Explain to me why landlords didn't just jack rent payments in 1960s. Why did people back then have money left at the end of the month?

[-] [email protected] 13 points 1 week ago* (last edited 1 week ago)

UBI isn't the best solution out there, it is a highly polarized idea, and funding for a program on scale would cost ~~trillions~~ Billions, requiring trillions in revenue to be a viable option.

I think a better idea is a reform of taxation.

First $50,000 of income is not taxed.

$50,001-$100,000: Taxed at 15% $100,001-$500,000: Taxed at 25% $500,001-$1,000,000: Taxed at 40% $1,000,000-$10,000,000: Taxed at 50%

$10,000,001+: Taxes increase by 10% per $10,000,000 earned to a cap of 80%

This would essentially create the conditions of UBI, help to increase funding for support for those who cannot work or are unable to work full time, and the rich finally get to pay their share.

These are also really rough numbers just as an example for the idea.

Edit:

For those who do not believe that UBI is unsustainable on scale:

The idea of UBI: "Universal Basic Income (UBI) is a social welfare concept that proposes providing all citizens or residents of a particular country or region with a regular, unconditional sum of money, regardless of their income, employment status, or wealth"

There are 32,708,656 Canadians as of 2024 aged 20 or older according to population estimates.

https://www150.statcan.gc.ca/t1/tbl1/en/tv.action?pid=1710000501

The 2023-2024 total revenues for Canada was $459.5 billion.

https://www.canada.ca/en/department-finance/services/publications/annual-financial-report/2024.html#a9

The article cites the experiment where the participants received either $16,989 CAD/year as a single person or $24,027 CAD/year. UBI is supposed to be the same payment regardless of any status, so I am going to use the single person amount for scale.

32,708,656 * $16,989 = $555,687,356,784

$555,687,356,784 - $459,500,000,000 = $96,187,356,784

Canada would need to make almost $100 billion more in revenue every year just to cover UBI, and that does not include anything else Federal revenue is used for.

UBI is not sustainable on scale, and there are better options.

[-] [email protected] 39 points 1 week ago

I got a good idea. How about mega corps actually start paying taxes?

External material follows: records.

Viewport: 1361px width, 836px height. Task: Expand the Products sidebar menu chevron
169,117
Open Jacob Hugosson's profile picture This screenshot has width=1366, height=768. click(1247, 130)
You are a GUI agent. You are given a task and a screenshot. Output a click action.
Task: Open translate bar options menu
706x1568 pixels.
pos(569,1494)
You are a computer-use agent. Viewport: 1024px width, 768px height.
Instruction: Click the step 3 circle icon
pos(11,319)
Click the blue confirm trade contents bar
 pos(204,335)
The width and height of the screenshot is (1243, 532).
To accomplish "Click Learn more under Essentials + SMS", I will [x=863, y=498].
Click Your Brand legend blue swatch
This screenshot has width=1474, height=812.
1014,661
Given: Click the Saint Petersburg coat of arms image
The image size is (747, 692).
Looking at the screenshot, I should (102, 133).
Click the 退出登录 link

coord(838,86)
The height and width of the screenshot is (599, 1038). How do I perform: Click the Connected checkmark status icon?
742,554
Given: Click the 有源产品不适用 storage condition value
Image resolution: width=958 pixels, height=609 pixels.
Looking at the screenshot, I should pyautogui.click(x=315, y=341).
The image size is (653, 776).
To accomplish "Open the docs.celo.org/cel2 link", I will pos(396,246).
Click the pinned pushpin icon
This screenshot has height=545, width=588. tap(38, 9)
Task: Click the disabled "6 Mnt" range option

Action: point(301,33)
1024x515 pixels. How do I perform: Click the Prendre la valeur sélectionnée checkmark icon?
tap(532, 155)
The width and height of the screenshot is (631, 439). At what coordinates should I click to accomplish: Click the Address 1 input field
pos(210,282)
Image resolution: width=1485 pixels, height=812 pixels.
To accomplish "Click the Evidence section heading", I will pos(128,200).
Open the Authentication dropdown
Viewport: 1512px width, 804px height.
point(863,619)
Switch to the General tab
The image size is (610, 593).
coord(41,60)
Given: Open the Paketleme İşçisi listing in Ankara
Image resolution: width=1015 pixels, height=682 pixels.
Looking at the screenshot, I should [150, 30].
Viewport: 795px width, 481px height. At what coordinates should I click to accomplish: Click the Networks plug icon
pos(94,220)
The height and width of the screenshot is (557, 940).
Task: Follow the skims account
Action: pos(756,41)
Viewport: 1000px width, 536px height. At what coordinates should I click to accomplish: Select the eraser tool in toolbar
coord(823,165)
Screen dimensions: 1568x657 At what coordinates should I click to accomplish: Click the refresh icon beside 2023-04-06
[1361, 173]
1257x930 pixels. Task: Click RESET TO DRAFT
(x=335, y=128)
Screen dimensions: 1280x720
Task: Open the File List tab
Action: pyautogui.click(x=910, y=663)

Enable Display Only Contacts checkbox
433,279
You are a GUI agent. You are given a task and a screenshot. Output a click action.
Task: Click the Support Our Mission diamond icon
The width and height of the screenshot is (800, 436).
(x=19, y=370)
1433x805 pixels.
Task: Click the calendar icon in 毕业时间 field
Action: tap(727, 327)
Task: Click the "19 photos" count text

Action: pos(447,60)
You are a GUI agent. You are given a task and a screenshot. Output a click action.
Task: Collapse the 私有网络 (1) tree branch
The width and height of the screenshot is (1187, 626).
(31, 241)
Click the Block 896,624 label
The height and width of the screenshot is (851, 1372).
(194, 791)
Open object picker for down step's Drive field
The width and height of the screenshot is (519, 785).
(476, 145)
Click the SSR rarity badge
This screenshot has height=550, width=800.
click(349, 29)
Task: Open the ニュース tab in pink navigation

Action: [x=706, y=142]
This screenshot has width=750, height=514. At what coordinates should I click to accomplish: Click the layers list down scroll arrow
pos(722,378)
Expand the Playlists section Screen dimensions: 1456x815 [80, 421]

[-] [email protected] 6 points 1 week ago

Taxing corps is the same as taxing people, there's no difference other than whos books it ends up on. Companies are all owned by people (eventually)

If you want to tax wealthy people who hold the stocks, tax them directly.

Let the companies generate value free from taxes on their operation. Of course we should charge them taxes for things like land and resource use, and force them to meet human, environmental, and safety standards.

[-] [email protected] 10 points 1 week ago

I like this better. It means fully worker owned corporations get to keep more of their earnings because it's more spread out. Discourages wealth concentration.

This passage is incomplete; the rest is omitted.